Physically, visiting places is desirable but not always possible. A postal history enthusiast I know investigated the life of Robert Morris, a signer of both the U. S. Constitution and the Declaration of Independence. He went to Morrisville, NJ which is less than 50 miles from where he lives, took pictures, talked with people, visited the local sites, spent time in the historical society offices, and then published an article. Besides spending some pleasurable days in Morrisville, he was rewarded with loads of interesting information and meeting some friendly people.
Someone else I knew was immensely interested in the various postal cancellations of Iceland. He visited Iceland, travelled to the many post offices, He too published an article.
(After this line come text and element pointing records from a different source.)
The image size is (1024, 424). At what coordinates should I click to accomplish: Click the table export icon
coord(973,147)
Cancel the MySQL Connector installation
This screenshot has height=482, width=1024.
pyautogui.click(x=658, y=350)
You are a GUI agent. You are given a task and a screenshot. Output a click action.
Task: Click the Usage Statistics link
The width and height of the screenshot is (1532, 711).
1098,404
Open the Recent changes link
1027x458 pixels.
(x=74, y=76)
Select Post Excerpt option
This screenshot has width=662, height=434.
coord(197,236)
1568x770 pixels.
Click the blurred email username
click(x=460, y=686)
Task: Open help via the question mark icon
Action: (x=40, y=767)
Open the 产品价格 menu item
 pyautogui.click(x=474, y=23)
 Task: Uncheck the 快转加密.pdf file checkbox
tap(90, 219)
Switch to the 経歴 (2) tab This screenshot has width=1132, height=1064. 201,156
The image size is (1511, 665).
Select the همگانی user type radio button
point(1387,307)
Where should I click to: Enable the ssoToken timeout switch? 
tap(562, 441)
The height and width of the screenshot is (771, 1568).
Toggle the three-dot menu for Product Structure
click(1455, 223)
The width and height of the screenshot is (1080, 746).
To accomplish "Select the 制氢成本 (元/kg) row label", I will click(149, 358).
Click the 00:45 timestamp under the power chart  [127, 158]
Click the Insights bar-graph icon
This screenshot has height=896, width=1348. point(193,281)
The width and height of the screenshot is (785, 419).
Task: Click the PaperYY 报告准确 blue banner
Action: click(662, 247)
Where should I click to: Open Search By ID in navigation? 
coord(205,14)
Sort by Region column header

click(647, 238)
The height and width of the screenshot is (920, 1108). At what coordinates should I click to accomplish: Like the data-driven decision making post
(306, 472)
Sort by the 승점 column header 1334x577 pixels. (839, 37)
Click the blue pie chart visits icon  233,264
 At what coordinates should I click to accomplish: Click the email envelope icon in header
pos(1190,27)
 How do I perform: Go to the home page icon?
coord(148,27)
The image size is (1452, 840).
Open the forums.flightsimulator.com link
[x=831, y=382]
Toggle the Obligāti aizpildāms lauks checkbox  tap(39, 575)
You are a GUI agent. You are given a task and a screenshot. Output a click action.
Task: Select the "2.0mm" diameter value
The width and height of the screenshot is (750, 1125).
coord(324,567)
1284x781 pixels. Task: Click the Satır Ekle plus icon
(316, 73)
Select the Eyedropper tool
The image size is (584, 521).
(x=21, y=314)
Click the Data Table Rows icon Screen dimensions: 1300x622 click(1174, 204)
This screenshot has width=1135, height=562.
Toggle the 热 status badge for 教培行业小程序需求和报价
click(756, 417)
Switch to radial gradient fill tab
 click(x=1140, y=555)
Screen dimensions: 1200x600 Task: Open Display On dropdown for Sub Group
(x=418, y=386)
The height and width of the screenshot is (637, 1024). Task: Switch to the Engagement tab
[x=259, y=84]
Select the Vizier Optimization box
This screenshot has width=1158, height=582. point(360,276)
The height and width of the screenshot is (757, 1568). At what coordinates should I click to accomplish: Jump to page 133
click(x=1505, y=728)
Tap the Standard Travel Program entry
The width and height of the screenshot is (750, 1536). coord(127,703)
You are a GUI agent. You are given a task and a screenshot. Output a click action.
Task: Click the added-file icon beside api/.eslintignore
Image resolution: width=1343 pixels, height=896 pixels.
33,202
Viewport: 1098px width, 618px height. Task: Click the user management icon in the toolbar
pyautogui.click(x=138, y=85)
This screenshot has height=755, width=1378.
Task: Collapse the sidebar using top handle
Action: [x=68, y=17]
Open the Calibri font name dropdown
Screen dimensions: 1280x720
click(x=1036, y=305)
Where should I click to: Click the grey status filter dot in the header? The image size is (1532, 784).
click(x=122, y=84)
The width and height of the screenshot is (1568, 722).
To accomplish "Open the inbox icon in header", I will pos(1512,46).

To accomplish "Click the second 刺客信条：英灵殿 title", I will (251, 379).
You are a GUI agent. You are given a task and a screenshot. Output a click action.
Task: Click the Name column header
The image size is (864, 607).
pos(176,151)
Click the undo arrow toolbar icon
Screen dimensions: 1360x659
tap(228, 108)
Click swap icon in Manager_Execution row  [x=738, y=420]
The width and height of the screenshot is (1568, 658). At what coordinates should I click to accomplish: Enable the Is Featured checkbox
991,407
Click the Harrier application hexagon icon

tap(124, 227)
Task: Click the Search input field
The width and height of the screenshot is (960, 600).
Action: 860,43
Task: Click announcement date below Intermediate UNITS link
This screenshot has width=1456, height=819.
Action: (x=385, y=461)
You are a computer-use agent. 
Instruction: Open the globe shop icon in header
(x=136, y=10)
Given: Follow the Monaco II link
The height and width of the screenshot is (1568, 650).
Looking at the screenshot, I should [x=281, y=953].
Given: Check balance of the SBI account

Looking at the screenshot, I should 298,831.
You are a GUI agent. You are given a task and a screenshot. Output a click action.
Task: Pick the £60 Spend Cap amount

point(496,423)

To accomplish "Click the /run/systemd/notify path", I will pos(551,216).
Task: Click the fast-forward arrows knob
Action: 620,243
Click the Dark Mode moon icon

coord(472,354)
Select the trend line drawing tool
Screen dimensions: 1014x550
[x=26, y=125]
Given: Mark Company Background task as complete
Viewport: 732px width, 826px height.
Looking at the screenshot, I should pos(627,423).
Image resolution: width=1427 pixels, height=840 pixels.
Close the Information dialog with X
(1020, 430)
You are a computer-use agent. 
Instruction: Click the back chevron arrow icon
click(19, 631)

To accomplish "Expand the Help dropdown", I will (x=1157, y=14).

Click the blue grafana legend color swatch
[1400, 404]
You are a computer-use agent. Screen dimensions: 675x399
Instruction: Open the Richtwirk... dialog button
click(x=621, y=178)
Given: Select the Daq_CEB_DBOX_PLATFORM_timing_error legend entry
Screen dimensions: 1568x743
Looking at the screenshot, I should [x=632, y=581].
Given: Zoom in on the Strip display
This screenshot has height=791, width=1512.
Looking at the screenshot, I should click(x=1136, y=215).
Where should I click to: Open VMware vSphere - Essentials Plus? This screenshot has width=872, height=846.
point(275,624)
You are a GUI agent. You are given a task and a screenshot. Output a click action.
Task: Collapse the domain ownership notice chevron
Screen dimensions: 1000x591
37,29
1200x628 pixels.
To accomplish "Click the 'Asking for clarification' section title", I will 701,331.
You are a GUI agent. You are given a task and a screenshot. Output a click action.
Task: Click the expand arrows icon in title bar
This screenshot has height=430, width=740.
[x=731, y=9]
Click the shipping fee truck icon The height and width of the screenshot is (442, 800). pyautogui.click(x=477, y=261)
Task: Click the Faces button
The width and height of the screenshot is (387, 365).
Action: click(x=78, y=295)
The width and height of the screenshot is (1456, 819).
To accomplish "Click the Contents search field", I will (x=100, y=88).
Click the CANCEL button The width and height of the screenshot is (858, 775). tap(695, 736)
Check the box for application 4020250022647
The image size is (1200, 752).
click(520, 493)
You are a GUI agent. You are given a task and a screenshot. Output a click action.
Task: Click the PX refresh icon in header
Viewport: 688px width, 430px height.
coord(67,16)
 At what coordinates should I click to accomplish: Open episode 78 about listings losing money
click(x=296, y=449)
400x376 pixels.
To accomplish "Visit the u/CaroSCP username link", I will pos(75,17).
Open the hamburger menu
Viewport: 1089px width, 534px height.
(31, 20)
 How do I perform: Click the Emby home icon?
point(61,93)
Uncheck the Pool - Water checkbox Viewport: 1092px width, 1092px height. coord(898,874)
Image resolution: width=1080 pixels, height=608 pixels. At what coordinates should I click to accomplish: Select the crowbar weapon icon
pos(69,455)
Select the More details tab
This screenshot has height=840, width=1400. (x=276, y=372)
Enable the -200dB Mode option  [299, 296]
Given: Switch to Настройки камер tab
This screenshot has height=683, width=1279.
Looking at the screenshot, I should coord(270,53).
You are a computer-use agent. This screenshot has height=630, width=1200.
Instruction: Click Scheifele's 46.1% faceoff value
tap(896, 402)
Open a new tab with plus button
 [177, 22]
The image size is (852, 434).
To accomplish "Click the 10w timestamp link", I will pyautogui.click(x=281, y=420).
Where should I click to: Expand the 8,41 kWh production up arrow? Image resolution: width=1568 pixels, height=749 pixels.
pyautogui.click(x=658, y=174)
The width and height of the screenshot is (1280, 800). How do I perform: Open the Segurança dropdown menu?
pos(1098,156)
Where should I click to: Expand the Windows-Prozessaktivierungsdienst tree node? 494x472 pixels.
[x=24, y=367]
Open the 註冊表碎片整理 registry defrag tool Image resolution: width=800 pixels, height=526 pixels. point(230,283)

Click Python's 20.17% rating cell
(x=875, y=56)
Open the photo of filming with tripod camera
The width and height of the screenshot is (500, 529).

The first person went to Morrisville for the sole purpose of finding out about Robert Morris. The second person was planning an overseas trip and decided that going to Iceland, while pleasurable on its own merits, would become more enjoyable if he combined his lust for travel with furthering his knowledge about his philatelic specialty.
Perhaps your interest is in outer space. The booklet pictured in Figure 3 (left) from The Gambia unfolds like an accordion to show the Apollo 11 orbit around the earth and moon along with the stamps. Building on the text and pictures in the booklet will help you learn about the operation of tracking stations around the globe, vicariously walk on the moon with the astronauts, contemplate theories about space flight, or possibly probe into the lives and times of the people who made the exploration of space possible. There are many other stamp booklets regaling the adventures of space exploration. You are not likely to go there but you can take a virtual space journey.